▸ **Exercise requirements**
Lines from the line with "Open the table columns three-dot menu" to the line with "Task: Expand the Speed Index metric row" in the entries below, and only those, must be output exactly, with both ends included.

-- Records provided follows --

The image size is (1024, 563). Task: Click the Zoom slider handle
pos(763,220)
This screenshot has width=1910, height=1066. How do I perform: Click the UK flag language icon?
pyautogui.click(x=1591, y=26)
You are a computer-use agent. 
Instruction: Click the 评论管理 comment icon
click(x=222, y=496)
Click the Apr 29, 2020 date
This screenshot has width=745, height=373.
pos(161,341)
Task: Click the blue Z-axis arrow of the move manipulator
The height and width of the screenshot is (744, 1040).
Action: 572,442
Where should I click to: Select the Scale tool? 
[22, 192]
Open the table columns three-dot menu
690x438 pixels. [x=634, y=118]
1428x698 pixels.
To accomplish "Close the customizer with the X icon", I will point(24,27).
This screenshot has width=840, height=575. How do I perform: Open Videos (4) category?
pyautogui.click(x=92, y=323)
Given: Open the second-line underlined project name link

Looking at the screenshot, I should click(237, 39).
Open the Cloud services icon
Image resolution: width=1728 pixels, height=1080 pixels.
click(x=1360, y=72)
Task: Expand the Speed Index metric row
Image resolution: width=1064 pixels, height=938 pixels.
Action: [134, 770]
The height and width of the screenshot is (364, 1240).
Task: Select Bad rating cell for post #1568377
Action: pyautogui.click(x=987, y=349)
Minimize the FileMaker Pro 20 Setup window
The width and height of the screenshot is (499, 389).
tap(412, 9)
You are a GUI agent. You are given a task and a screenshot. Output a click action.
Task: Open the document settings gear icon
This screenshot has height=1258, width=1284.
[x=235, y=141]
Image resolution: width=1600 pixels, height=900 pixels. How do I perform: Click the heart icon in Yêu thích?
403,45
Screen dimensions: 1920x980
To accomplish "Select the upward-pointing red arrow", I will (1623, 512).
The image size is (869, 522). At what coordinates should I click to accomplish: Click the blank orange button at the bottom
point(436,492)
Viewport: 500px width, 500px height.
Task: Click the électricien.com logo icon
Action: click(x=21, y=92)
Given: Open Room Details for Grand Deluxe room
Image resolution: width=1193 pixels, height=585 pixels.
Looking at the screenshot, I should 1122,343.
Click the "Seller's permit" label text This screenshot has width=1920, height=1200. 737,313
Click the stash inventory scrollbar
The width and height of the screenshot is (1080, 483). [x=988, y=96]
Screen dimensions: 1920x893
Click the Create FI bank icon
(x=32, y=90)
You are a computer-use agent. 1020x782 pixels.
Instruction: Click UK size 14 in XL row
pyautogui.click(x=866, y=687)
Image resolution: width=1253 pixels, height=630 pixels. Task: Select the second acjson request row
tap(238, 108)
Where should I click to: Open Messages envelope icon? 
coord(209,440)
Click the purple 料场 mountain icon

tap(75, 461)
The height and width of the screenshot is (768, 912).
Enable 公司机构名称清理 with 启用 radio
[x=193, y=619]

-- Records provided concluded --

▸ **Output for this task**
Open the table columns three-dot menu
690x438 pixels. [x=634, y=118]
1428x698 pixels.
To accomplish "Close the customizer with the X icon", I will point(24,27).
This screenshot has width=840, height=575. How do I perform: Open Videos (4) category?
pyautogui.click(x=92, y=323)
Given: Open the second-line underlined project name link

Looking at the screenshot, I should click(237, 39).
Open the Cloud services icon
Image resolution: width=1728 pixels, height=1080 pixels.
click(x=1360, y=72)
Task: Expand the Speed Index metric row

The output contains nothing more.